• **What the exercise asks**:
Repeat word for word every line of the data below, from the first through the line containing "Click the lot volume input field", and stop there.

• **Data provided**:
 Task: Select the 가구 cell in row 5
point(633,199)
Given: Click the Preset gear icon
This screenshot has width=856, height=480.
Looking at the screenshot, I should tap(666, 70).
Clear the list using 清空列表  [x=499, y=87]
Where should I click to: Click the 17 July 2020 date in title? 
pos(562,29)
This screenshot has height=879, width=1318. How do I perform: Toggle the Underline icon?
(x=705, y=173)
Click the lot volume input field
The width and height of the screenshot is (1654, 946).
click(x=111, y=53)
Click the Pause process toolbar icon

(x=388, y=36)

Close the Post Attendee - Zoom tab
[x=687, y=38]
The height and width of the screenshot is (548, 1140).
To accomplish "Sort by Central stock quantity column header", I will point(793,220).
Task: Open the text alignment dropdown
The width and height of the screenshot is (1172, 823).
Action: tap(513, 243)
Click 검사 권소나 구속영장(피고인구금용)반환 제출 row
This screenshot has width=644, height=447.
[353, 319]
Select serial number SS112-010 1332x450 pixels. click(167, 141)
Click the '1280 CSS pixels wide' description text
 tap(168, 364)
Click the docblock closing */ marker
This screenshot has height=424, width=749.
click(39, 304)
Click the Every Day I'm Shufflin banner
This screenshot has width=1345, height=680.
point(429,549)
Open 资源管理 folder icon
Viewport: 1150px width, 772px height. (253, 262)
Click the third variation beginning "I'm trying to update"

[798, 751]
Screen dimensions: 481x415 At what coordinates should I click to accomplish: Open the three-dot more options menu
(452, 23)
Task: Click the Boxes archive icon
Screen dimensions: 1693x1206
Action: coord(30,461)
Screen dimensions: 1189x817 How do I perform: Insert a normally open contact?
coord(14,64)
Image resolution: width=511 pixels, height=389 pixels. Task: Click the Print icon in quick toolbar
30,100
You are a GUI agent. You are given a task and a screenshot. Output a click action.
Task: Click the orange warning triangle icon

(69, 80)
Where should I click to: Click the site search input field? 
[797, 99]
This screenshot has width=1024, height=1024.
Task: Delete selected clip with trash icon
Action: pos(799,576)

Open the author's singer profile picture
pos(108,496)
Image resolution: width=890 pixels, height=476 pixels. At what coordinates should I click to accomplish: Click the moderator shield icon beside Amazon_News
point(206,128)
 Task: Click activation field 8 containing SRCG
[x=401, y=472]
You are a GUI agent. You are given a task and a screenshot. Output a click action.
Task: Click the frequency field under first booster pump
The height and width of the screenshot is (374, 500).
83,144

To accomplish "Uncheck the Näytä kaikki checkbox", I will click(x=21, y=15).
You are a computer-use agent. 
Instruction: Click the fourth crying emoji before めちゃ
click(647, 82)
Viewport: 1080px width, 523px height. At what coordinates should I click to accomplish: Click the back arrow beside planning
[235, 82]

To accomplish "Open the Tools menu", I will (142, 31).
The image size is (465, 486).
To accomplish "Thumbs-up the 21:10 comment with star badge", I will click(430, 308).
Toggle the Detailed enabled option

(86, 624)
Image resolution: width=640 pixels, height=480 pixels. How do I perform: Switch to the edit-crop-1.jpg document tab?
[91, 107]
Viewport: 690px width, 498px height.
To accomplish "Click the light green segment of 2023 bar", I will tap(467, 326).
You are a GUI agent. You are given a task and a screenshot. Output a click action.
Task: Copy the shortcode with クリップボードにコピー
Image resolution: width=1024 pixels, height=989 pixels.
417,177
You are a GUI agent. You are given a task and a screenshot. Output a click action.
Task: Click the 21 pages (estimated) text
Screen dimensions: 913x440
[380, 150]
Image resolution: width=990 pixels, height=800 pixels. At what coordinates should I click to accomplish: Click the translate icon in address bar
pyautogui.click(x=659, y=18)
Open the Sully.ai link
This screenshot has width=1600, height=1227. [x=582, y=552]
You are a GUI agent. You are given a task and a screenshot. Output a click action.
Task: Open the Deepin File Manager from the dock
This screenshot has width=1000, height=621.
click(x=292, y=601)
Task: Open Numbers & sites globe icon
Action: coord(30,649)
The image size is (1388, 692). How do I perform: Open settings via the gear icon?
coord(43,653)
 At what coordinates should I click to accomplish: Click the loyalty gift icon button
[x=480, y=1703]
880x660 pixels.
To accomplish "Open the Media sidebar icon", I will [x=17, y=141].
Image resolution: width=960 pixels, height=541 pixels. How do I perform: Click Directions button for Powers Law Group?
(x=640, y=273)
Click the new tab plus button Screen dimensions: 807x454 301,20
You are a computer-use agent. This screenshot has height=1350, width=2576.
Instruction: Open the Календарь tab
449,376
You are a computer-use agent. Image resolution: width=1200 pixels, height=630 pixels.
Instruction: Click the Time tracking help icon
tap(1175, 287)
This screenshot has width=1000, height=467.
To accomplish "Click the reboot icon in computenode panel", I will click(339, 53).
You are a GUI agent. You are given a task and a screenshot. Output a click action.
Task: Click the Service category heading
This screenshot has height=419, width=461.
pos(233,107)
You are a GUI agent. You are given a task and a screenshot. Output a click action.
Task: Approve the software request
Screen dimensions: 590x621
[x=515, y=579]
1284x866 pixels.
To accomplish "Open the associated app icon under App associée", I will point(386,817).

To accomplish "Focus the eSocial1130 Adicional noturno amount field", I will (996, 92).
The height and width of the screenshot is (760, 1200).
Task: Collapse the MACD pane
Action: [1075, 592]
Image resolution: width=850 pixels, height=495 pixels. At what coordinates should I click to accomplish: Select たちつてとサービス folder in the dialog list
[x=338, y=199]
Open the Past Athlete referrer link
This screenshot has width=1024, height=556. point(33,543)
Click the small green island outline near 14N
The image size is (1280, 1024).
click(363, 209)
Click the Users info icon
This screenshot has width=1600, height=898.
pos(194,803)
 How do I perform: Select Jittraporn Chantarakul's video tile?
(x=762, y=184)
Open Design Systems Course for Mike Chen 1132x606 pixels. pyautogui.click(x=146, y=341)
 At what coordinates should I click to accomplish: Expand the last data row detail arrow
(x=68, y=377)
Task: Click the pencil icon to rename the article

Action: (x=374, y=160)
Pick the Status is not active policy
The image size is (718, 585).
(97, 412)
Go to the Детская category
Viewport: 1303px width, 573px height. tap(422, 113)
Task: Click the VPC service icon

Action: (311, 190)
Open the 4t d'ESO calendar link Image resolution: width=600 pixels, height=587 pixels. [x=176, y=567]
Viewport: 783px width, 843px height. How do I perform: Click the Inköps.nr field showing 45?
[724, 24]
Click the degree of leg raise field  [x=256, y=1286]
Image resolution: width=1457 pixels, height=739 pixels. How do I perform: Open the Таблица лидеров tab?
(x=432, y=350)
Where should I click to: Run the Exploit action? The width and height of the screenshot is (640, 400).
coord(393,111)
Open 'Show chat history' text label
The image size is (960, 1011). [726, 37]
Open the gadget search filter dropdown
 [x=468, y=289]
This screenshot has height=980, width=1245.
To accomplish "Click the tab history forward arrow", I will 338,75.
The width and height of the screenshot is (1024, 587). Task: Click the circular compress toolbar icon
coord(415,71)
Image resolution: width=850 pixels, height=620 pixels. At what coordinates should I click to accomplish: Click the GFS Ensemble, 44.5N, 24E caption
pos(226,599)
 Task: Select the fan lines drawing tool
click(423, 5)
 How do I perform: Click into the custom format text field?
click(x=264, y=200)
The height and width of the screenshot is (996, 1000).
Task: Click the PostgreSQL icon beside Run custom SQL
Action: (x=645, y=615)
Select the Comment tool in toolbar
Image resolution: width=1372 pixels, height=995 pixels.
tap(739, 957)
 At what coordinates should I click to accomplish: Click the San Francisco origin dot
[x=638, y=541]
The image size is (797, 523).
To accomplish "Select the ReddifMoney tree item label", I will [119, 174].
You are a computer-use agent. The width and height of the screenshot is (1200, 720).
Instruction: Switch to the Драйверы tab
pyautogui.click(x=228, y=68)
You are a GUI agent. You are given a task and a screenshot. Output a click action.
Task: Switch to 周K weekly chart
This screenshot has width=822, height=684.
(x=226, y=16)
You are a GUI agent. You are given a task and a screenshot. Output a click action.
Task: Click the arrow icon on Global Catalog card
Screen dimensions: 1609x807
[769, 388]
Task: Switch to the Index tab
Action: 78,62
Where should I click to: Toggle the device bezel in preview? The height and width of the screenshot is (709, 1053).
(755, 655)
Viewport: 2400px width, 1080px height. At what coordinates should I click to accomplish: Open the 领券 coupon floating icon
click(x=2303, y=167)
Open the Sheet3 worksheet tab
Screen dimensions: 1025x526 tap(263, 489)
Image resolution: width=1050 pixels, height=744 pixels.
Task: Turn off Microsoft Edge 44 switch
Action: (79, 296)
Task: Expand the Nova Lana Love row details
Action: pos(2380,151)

• **Final answer**:
 Task: Select the 가구 cell in row 5
point(633,199)
Given: Click the Preset gear icon
This screenshot has width=856, height=480.
Looking at the screenshot, I should tap(666, 70).
Clear the list using 清空列表  [x=499, y=87]
Where should I click to: Click the 17 July 2020 date in title? 
pos(562,29)
This screenshot has height=879, width=1318. How do I perform: Toggle the Underline icon?
(x=705, y=173)
Click the lot volume input field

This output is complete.